In his finicky architect’s way, Sadiki had been carrying his laptop with him everywhere. But Support took care of the computer problem in the middle of the night. Around three A.M., one of Hoffman’s boys pulled the fire alarm at Sadiki’s hotel. The Jordanian groggily followed directions from the fire marshals down to the lobby. He wasn’t gone long, only fifteen minutes or so, but that was time enough for the CIA team operating out of a room down the hall to download everything on his hard drive. They got his e-mails, his personal files, the list of pious Muslim friends to whom he sent cards of welcome at the Eid al-Fitr at the end of Ramadan, even the members of the Ikhwan Ihsan, the Brothers of Awareness, which appeared to be a study group of believers at his mosque. When the new day dawned, the men and women of Mincemeat P
ark had the additional fabric they needed for their cloak of illusion.
19
AMMAN
FERRIS’S FLIGHT OUT OF Abu Dhabi was delayed by a sand-storm, and it was past midnight when he landed at Queen Alia Airport. He presented his diplomatic passport to the control officer; usually he was whisked through, but not this time. They made him wait a good thirty minutes, politely of course, plying him with tea and sweet biscuits in a shabby anteroom on the second floor of the airport while a GID captain made frantic telephone calls. Ferris protested loudly—his passport was in order, his residency stamp was valid, he should be free to enter the country. He asked to use his cell phone so he could call Alice and tell her he was back, but the captain ignored him. The Jordanian officer kept gesturing with his thumb and forefinger—shway, shway, slowly, slowly—for Ferris to be patient. Finally his phone rang and, after a muffled conversation, he handed it to Ferris. It was Hani.
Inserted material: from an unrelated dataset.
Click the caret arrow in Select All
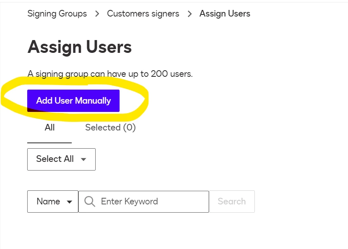Screen dimensions: 348x249 83,159

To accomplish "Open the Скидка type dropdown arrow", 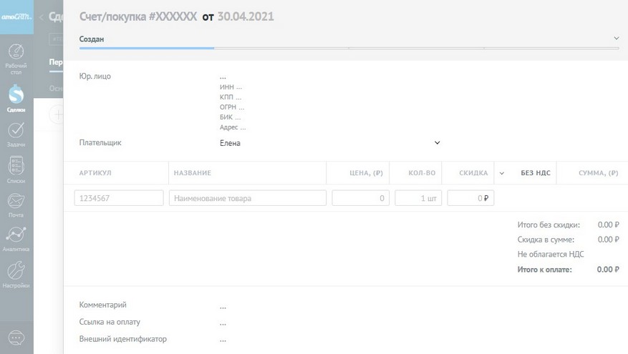I will click(501, 173).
“My dear Roger, I wanted to welcome you back to Jordan myself. I am so glad you have decided to return to your true home.”
“Thank you, Hani Pasha. I’m afraid your welcoming committee at the airport wasn’t informed that I was such an esteemed guest. They’ve held me up for half an hour. I want to go home and get some sleep.”
“Take it as a sign of flattery. We only harass important people. The rest—well, who cares? And it is my fault, really. I wanted to welcome you back myself. I would have come to the airport to greet you personally, but it is so late, and I have such an attractive guest with me at the moment. But we need to talk, don’t we? Yes, I think so. Let us have breakfast the day after tomorrow. You Americans always like breakfast meetings, don’t you? We’ll meet at eight-thirty at the Officers’ Club in Jebel Amman. Near the British Council. Do you know it? I’m quite sure we won’t be disturbed there at that hour. Arabs detest breakfast meetings. Now let me speak to the captain.”